Unter den 14 mit Sanktionen belegten Einzelpersonen ist unter anderem Cho Il-u, der mutmasslich für die Spionagearbeit Nordkoreas im Ausland verantwortlich ist. Auf der Sanktionsliste stehen zudem Angehörige der herrschenden Arbeiterpartei Koreas (PdAK) sowie Personen, die an Waffen- und Raketenverkäufen beteiligt sind.

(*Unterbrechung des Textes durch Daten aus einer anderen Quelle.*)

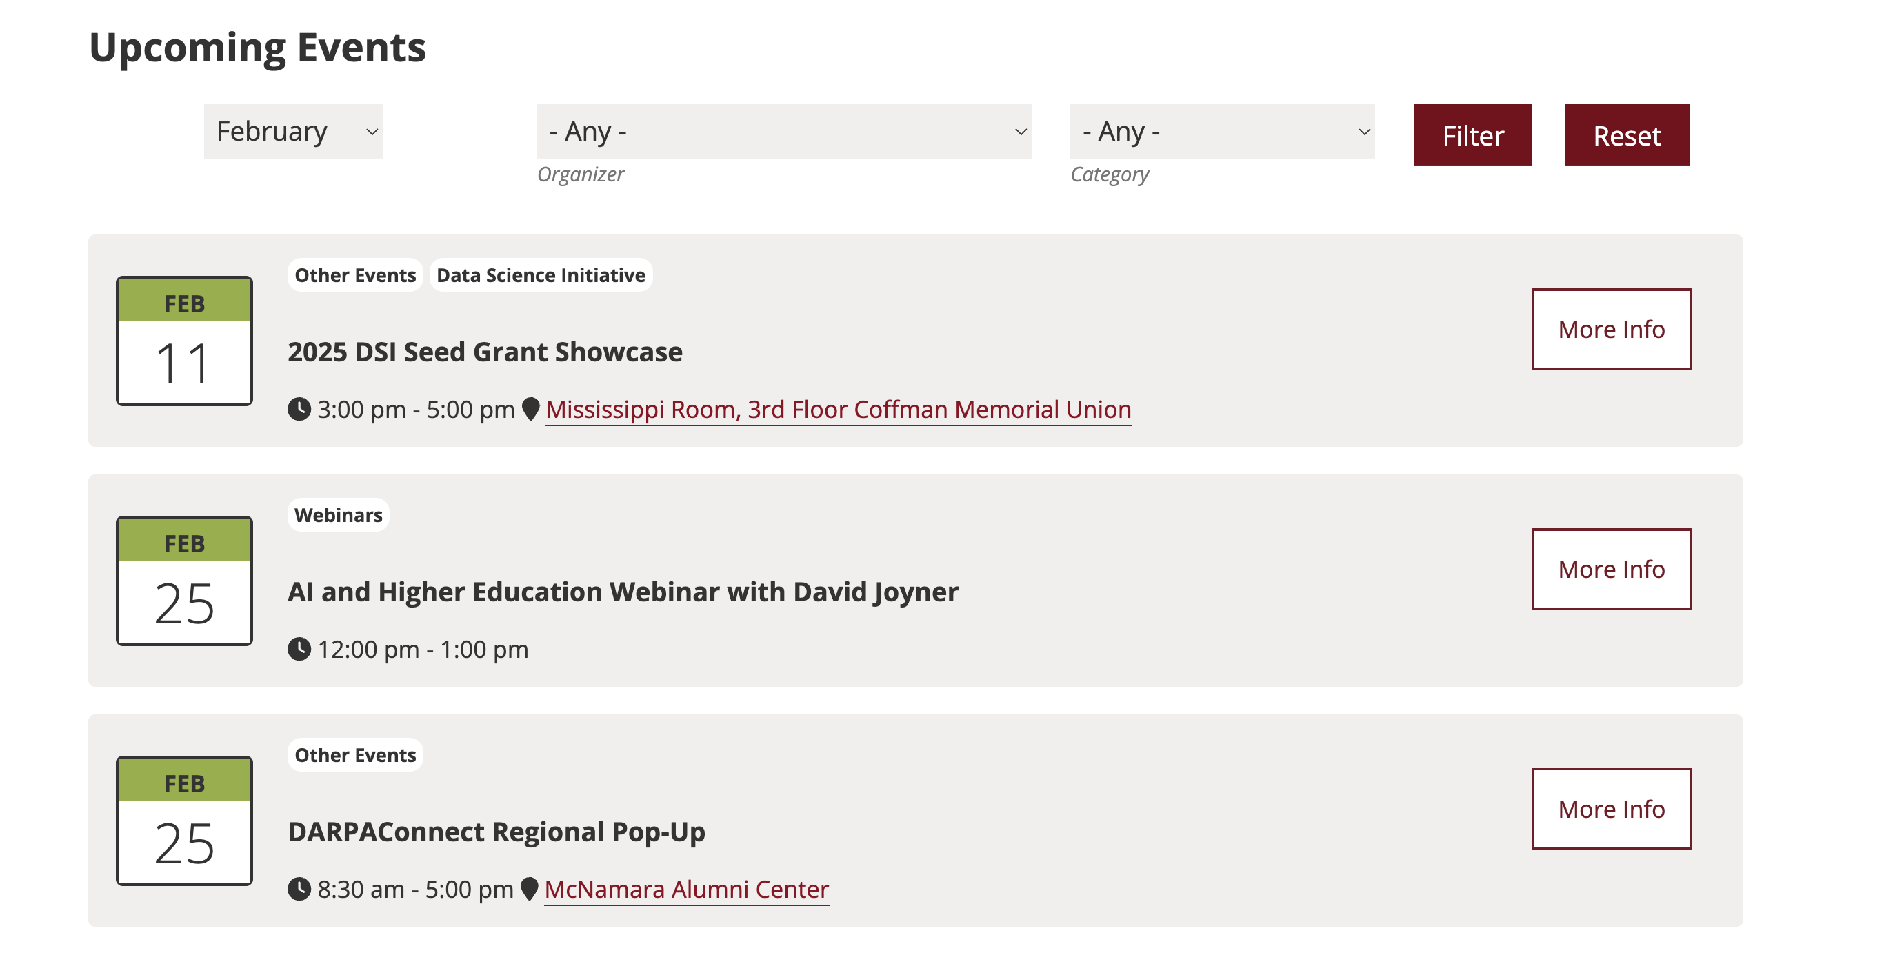Follow the McNamara Alumni Center link
The height and width of the screenshot is (953, 1884).
point(687,889)
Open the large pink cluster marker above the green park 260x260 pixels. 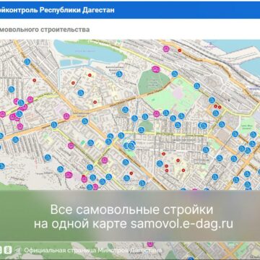point(156,69)
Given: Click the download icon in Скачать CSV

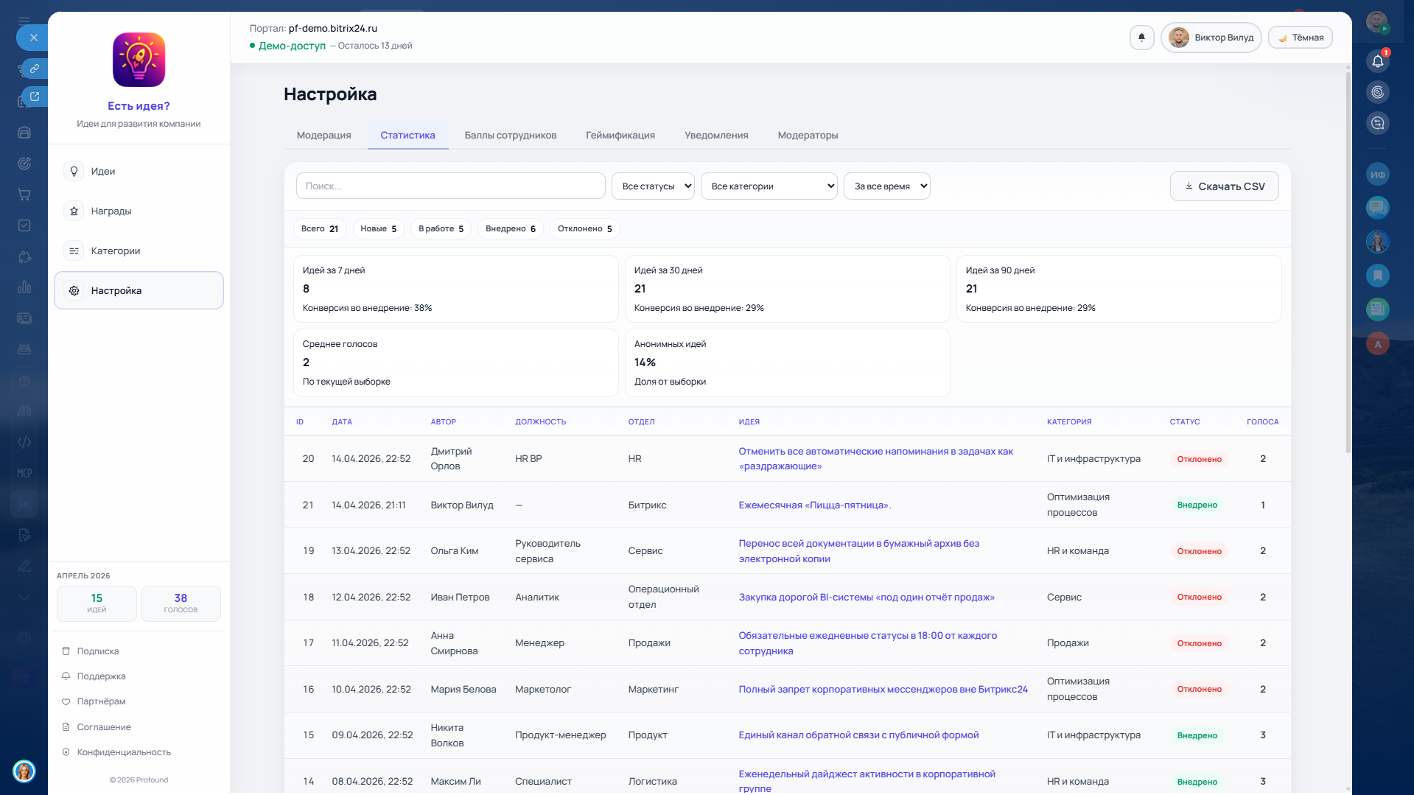Looking at the screenshot, I should pyautogui.click(x=1189, y=186).
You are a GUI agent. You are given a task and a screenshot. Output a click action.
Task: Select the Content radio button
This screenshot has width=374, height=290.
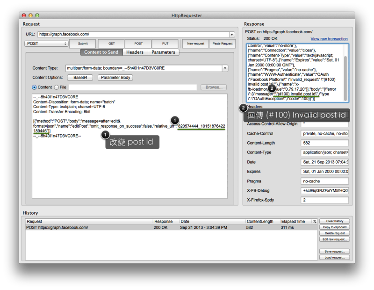[34, 87]
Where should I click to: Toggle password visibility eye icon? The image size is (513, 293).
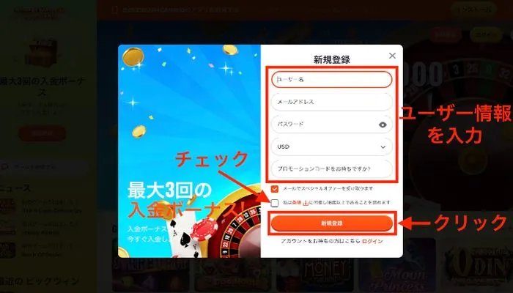coord(383,125)
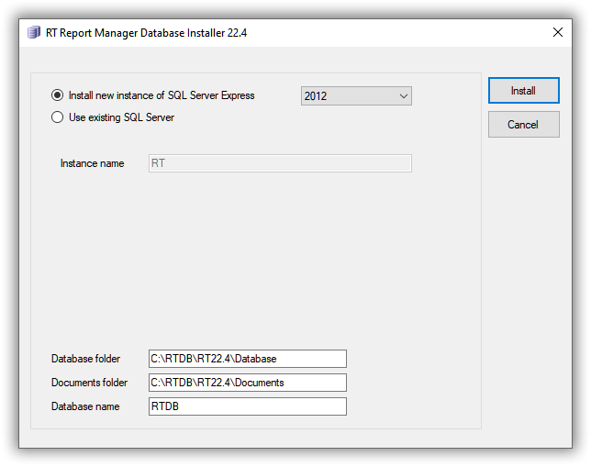
Task: Click the 'Install new instance of SQL Server Express' label
Action: coord(162,95)
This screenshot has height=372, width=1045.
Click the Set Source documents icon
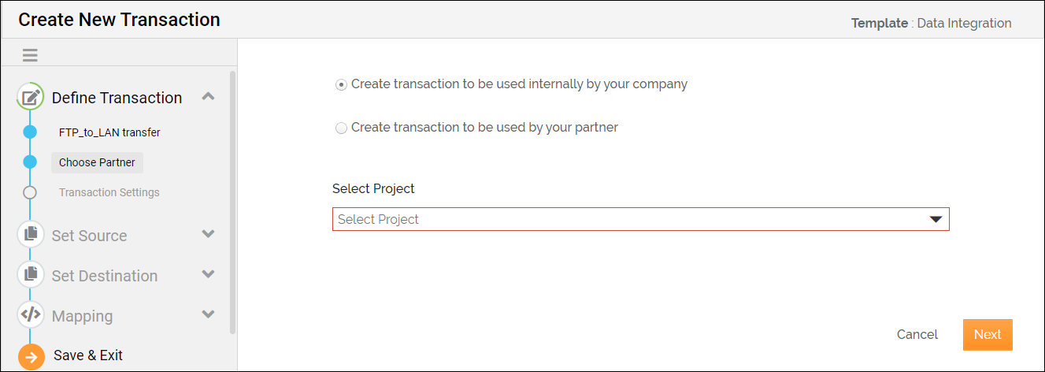pyautogui.click(x=31, y=234)
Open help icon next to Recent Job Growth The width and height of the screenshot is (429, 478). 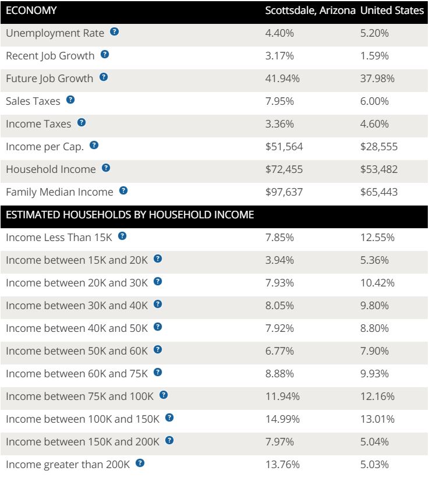[105, 55]
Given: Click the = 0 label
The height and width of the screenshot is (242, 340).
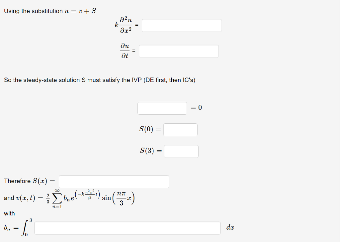Looking at the screenshot, I should (196, 108).
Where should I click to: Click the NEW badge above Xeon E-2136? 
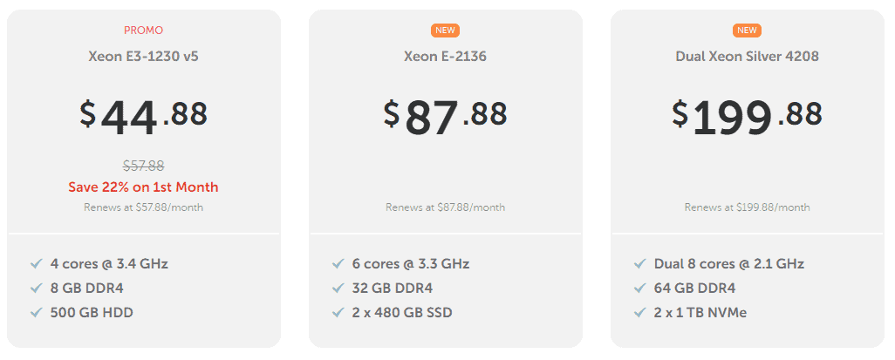(445, 31)
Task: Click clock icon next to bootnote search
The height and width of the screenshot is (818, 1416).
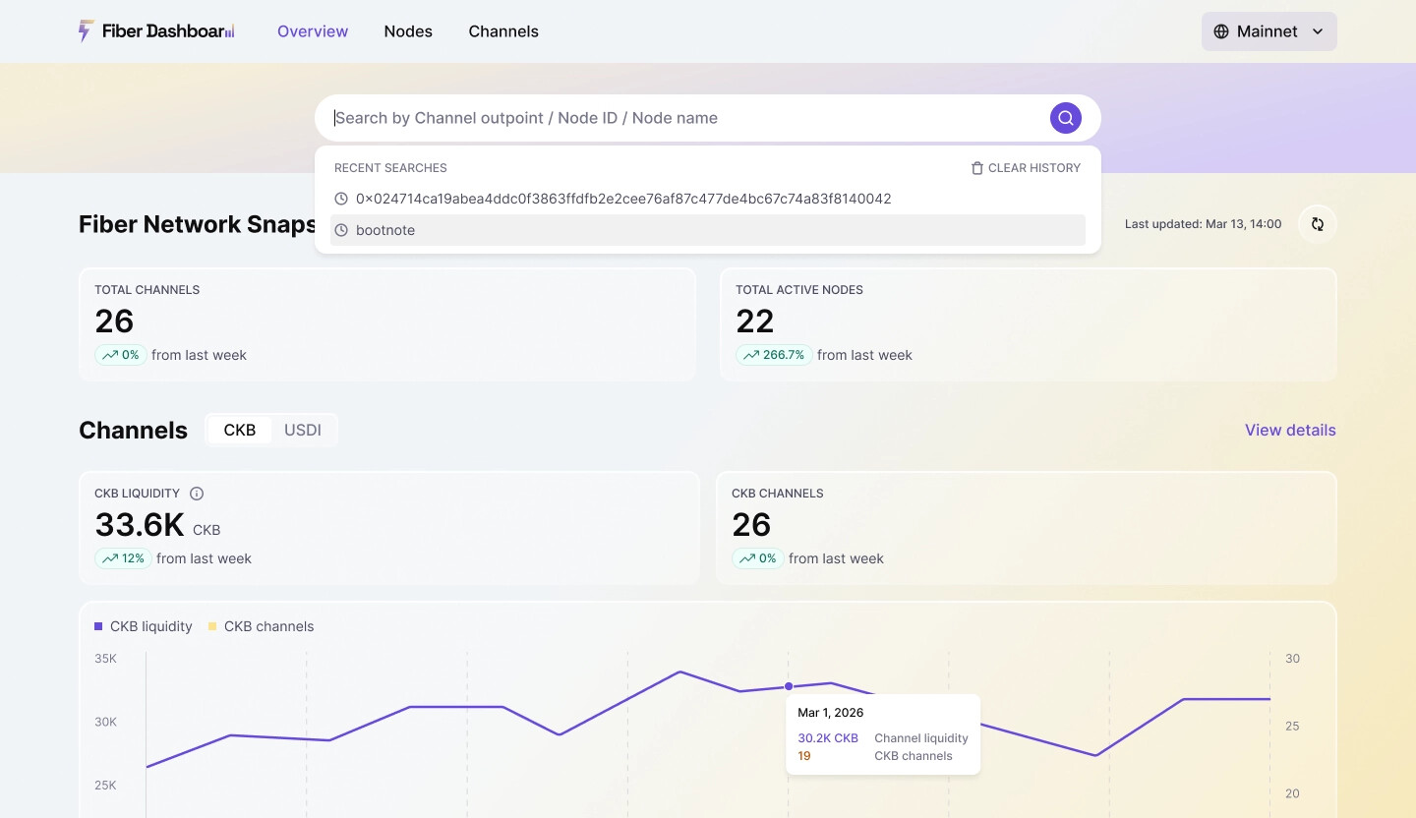Action: click(x=341, y=230)
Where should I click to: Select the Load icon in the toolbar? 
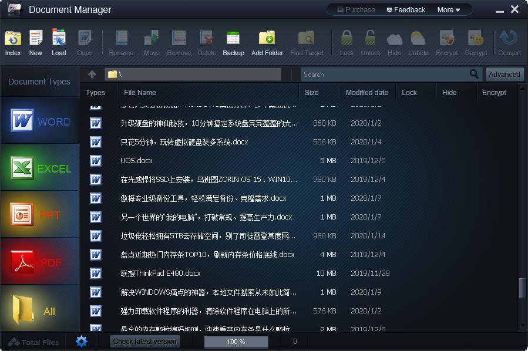click(58, 41)
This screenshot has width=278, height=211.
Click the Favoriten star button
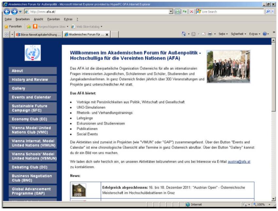click(13, 26)
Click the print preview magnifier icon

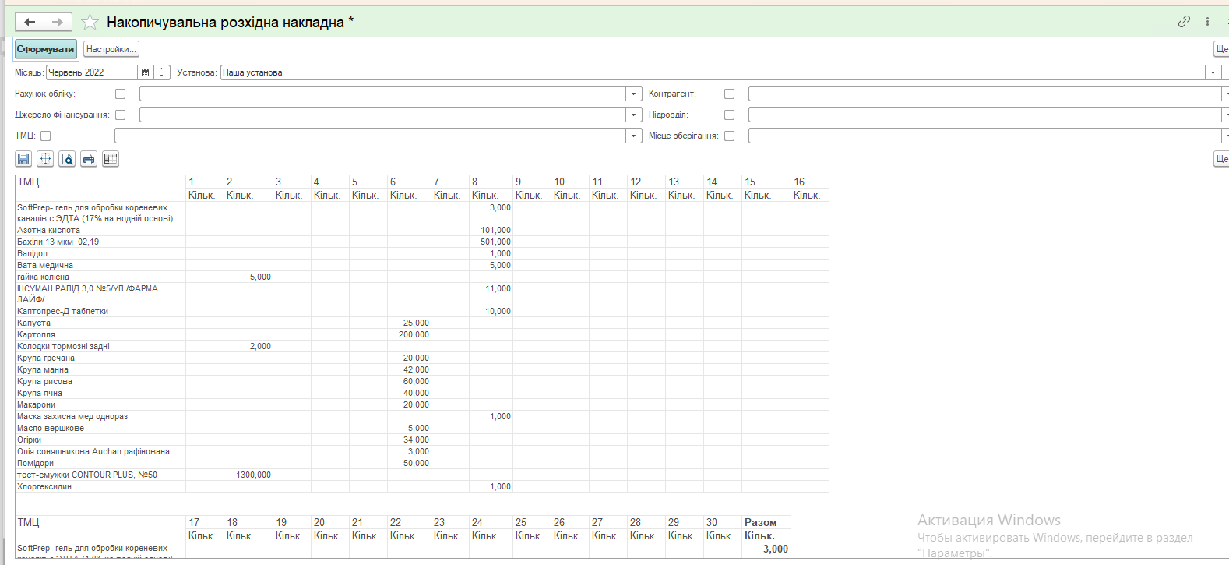tap(68, 159)
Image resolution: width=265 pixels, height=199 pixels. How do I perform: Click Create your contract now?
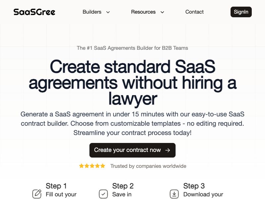(x=133, y=150)
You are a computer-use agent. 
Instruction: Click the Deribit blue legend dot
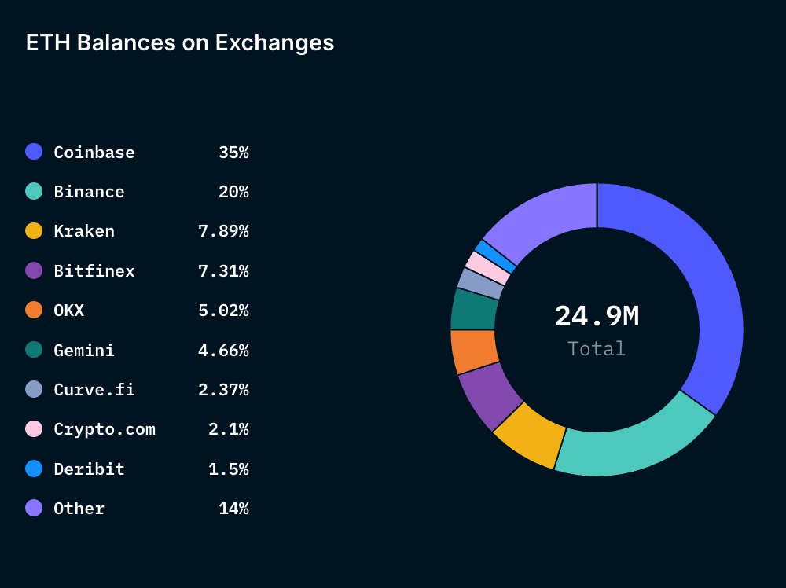(33, 469)
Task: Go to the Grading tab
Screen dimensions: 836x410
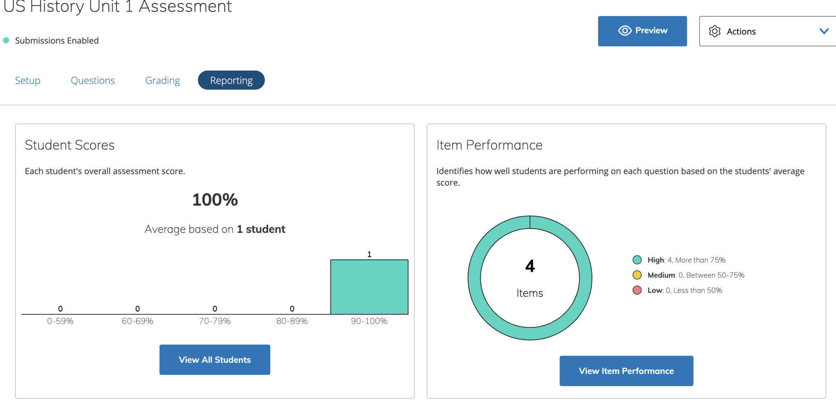Action: pyautogui.click(x=162, y=80)
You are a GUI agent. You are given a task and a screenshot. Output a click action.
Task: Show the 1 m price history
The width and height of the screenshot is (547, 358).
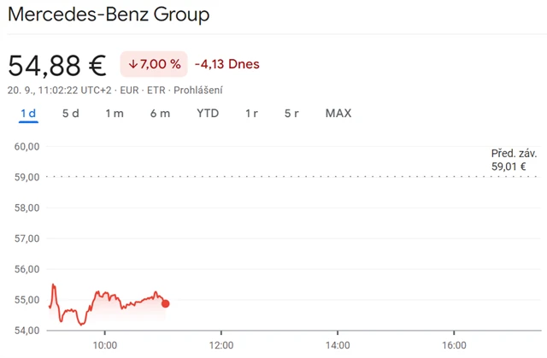click(115, 114)
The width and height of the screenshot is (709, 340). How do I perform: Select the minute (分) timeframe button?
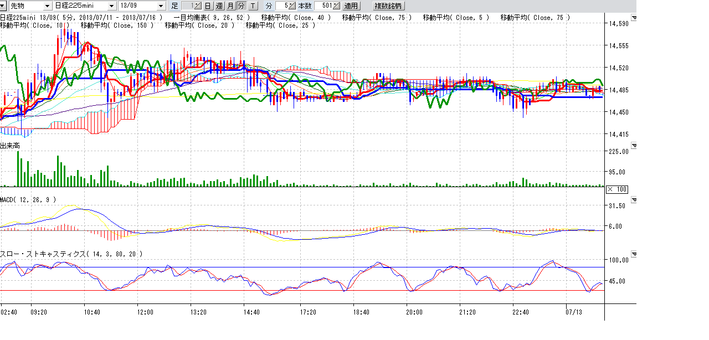pyautogui.click(x=241, y=6)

Seit 2006 verhängte das UNO-Gremium etwa Handelssanktionen und Sperren auf die Einfuhr von Technik für den Bau ballistischer Raketen. Auch ein Verkaufsverbot für Waffen, Flugzeug- und Raketentreibstoff sowie für Gegenstände, die dem Militär zugutekommen könnten, wurde verhängt; jede Fracht mit Ziel oder Herkunft Nordkorea wird untersucht. Zuletzt verhängte der Rat ein Exportverbot für Metall-Rohstoffe, um das Land wirtschaftlich stärker unter Druck zu setzen.

USA: China erkenne die Gefahr

Angesichts seiner nuklearen Ambitionen und wiederholten Raketentests ist Nordkorea aus Sicht von US-Verteidigungsminister James Mattis eine «eindeutige und aktuelle Gefahr». Selbst China müsse seinen bisherigen Schützling Pyongyang eher als Belastung denn als Aktivposten sehen, sagte Mattis am Samstag bei einer regionalen Sicherheitskonferenz in Singapur. Daher setzte er auf Unterstützung Chinas, das Nordkorea schon mehrfach zur Kooperation aufgerufen hatte.

«Diesen Worten müssen Taten folgen», sagte Mattis. «Letzten Endes glauben wir, dass China Nordkorea als eine strategische Belastung einstuft.» Der Minister erinnerte daran, dass US-Präsident Trump erklärt hatte, dass die «Ära der strategischen Geduld» beendet sei.